**Collected data entries**
════

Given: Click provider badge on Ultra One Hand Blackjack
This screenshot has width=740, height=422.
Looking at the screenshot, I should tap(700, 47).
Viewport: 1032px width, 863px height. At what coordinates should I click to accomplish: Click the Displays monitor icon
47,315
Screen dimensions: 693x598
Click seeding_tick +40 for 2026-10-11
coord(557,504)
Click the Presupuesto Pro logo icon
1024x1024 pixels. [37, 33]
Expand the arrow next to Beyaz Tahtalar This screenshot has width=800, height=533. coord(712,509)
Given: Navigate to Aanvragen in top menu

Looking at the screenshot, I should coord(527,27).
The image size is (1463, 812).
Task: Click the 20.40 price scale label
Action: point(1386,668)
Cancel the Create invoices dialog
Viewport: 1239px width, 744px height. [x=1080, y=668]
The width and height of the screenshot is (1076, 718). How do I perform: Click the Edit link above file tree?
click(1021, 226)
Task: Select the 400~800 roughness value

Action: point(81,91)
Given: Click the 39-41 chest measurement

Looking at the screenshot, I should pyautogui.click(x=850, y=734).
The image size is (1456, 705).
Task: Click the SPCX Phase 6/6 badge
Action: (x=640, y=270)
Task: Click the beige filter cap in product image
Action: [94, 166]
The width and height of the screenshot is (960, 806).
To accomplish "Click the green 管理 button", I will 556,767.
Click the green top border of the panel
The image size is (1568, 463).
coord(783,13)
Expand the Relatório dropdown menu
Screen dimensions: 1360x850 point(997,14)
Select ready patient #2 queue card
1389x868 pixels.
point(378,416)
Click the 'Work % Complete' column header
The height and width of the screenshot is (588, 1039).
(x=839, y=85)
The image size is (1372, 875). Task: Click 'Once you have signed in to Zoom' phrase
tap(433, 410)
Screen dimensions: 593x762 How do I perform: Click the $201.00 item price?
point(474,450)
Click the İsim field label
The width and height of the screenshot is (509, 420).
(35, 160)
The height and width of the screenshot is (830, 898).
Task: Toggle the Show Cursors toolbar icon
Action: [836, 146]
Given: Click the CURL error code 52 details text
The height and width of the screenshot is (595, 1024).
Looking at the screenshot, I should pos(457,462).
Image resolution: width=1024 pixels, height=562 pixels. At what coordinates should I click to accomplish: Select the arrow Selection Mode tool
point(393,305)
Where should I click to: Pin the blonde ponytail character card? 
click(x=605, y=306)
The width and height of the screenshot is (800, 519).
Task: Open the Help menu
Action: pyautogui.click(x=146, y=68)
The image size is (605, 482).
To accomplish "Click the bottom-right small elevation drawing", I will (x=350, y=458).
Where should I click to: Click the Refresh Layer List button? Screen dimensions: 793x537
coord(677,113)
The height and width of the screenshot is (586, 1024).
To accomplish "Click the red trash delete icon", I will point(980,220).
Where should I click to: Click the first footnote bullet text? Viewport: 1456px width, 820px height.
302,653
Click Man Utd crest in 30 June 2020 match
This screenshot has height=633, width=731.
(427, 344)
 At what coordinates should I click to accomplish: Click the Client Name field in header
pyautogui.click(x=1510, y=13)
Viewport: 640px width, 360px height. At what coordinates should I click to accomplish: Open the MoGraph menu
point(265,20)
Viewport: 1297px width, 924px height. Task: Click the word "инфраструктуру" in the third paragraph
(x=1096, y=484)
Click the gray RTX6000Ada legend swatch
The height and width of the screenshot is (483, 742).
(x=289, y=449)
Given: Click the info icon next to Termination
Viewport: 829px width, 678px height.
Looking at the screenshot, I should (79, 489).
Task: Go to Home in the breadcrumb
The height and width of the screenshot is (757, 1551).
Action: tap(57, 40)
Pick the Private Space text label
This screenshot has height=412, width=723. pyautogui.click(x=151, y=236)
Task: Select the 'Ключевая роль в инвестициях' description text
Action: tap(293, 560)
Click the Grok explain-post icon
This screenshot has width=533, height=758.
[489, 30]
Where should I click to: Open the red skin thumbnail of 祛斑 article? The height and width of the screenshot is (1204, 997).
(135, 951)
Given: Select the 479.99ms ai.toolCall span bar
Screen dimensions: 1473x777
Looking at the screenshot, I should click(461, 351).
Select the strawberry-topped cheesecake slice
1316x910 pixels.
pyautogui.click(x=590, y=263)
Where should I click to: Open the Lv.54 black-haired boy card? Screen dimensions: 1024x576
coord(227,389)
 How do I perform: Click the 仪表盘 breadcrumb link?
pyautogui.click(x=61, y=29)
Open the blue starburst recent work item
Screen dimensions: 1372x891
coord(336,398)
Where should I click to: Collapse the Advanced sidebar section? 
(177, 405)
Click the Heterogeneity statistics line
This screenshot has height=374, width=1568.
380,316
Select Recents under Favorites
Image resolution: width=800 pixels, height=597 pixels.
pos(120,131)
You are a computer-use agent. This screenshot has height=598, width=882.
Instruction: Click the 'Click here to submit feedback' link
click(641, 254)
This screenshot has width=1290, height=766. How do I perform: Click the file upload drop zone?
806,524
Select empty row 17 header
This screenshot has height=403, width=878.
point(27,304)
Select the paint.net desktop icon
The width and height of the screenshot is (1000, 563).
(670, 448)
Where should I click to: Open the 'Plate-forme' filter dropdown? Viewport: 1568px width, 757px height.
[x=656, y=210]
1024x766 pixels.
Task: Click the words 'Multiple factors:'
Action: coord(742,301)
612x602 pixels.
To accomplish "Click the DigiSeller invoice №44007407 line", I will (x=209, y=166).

════

**The task**
If a line above holds the string "will", copy it out.

**Reply to the task**
To accomplish "Click the green 管理 button", I will 556,767.
To accomplish "Click the bottom-right small elevation drawing", I will (x=350, y=458).
To accomplish "Click the red trash delete icon", I will point(980,220).
To accomplish "Click the DigiSeller invoice №44007407 line", I will (x=209, y=166).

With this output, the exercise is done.